At Action Park (1994 Touch & Go) leads the way. Roland pounded away with Relentless Robotic Ruthlessness. Klaatu Barada Nikto. However Trainer and Weston as a rhythm section make for an entirely new affair. They engage in odd, complex time signatures; they stop and pause and exchange aural glances in fits and starts. Albini’s guitar is still the angular attack of a distorto samurai sword, and his lyrics are as sardonic as ever, but Shellac are a minimal, mindful affair; if Big Black were blunt trauma, Shellac are surgery – battlefield triage with no sterilizer in sight, but surgery nevertheless. The atonal kill-kore advances with Terraform (1998 Touch & Go) and 1,000 Hurts (2000 Touch & Go). Excellent Italian Greyhound (2007 Touch & Go) was worth the seven-year wait – these guys have better things to do than be in a band all of the time. Case in point:
Electrical Audio in Chicago is where the magic happens. As recording studios go, it’s an egalitarian, home-grown version of Abbey Road, and a national treasure; a working museum of analog gear, operated with expert craft and skill by Albini, with aid from Weston and others. The signature Albini sound is warm and rich; full of sparkling, crystal clarity; rendered in Cinerama so wide that you can’t even see the edges of the screen. He has a collection of 72 vintage/antique mics and he relentlessly positions and repositions until the sound is perfect. His technique for micing drums is extraordinary. He renders them in thunderous detail. Vocals rest away from the foreground in the mix. It’s an approach that assiduously eschews frills and effects. It’s reality, wrapped all the way around your head.
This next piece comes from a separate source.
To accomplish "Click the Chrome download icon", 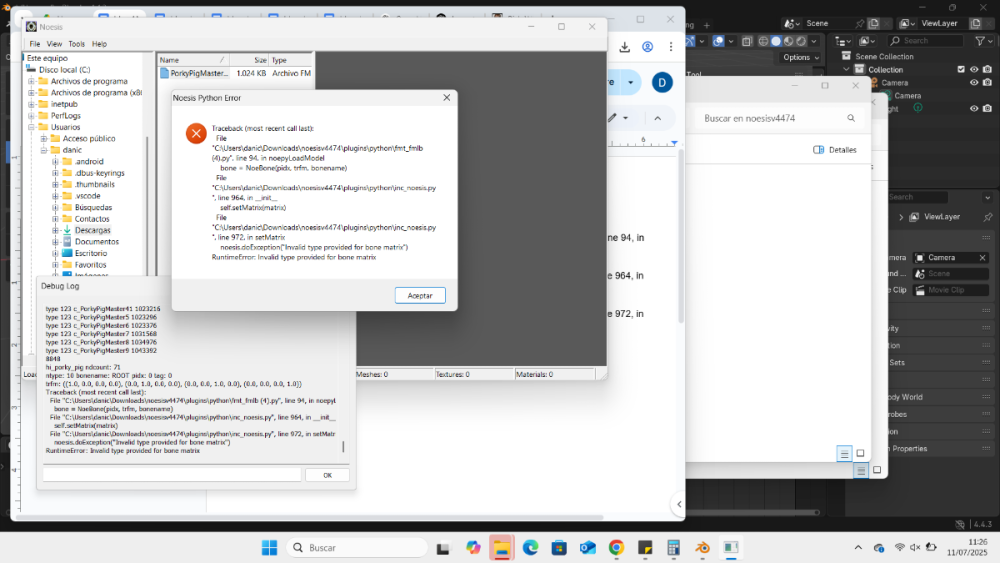I will 625,47.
The Electrical “sound” is magic in a bottle, and has prompted artists to create the highlights of their careers over and over again. PJ Harvey’s sonic boom of a recording, Rid of Me (1992 Island), received the touch, and it remains her best record. The Breeders, Bush, Low, and Guided by Voices all made their way through; and when Cheap Trick and Robert Plant/Jimmy Page wanted to make comebacks, you know where they went. And amidst all the hype and parasitism and venality and the shallow money trench and the long plastic hallway, Albini was the one guy who could and did make Nirvana’s In Utero (1993 DGC) the best record of their brief career.
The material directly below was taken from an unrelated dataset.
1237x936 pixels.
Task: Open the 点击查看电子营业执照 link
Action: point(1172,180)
The Wedding Present's classic Seamonsters (RCA, 1991) was recorded by Albini; their most recent, El Rey (2008 Scopiotones), is the best thing they’ve ever done. Bassist/vocalist/co-author Terry di Castro offered this about Albini: “He works with his eyes shut, I mean, not literally, but he's so used to it all, he just does it, like while he's reading magazines and on his web forum. He's a multi-tasker, and everything he does is supremely pro, and he never fucks it up. He's unbelievably confident . . . He also likes to pooh-pooh things and then do them anyway. ‘Oh, fuck that. We're not doing that.’ Then he'll do it. Like set up the Mellotron.”
Of course he has a Mellotron. It’s Electrical. And fuck it. Go ahead and set up the Mellotron. If Albini records it, it will sound fantastic.